Task item: Read through the listing below, and copy every line where the string "will" appears.

+++ Data extracts

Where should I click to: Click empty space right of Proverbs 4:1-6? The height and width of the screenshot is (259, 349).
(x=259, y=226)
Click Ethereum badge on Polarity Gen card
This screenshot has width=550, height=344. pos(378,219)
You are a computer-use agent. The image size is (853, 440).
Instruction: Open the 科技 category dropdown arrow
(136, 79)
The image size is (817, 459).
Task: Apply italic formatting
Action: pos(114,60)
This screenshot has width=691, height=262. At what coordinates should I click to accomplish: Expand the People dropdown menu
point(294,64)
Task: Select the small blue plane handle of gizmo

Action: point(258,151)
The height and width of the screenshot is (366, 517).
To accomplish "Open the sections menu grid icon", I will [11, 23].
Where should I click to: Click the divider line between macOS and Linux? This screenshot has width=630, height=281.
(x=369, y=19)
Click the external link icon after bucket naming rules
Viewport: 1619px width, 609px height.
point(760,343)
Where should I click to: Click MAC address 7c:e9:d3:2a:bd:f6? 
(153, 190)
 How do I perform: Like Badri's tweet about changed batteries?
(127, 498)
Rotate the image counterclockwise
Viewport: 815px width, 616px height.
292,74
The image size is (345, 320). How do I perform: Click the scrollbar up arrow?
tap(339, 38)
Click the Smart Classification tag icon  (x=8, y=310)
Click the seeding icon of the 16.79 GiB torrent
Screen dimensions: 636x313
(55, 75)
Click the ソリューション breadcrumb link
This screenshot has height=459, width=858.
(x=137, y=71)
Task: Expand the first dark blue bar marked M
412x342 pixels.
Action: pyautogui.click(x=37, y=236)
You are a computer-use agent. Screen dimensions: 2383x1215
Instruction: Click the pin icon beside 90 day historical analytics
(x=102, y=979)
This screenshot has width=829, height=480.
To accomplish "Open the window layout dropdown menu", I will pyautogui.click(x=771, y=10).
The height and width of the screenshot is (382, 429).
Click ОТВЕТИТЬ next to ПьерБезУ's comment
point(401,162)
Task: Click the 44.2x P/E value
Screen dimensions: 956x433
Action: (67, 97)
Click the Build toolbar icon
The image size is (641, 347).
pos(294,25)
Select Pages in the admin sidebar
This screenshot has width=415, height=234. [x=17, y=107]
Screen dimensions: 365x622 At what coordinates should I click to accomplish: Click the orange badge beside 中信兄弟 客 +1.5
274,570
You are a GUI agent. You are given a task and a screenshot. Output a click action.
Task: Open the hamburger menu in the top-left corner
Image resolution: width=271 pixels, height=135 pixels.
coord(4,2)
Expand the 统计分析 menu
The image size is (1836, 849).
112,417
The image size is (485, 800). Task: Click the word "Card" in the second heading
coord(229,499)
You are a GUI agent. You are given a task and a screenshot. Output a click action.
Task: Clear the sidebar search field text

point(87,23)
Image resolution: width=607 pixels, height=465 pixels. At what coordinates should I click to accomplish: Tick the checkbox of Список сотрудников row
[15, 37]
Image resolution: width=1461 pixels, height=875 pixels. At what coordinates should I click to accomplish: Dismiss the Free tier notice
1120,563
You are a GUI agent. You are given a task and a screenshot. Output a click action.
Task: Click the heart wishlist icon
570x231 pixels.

++++++

Expected answer:
To accomplish "Open the sections menu grid icon", I will [11, 23].
To accomplish "Open the window layout dropdown menu", I will pyautogui.click(x=771, y=10).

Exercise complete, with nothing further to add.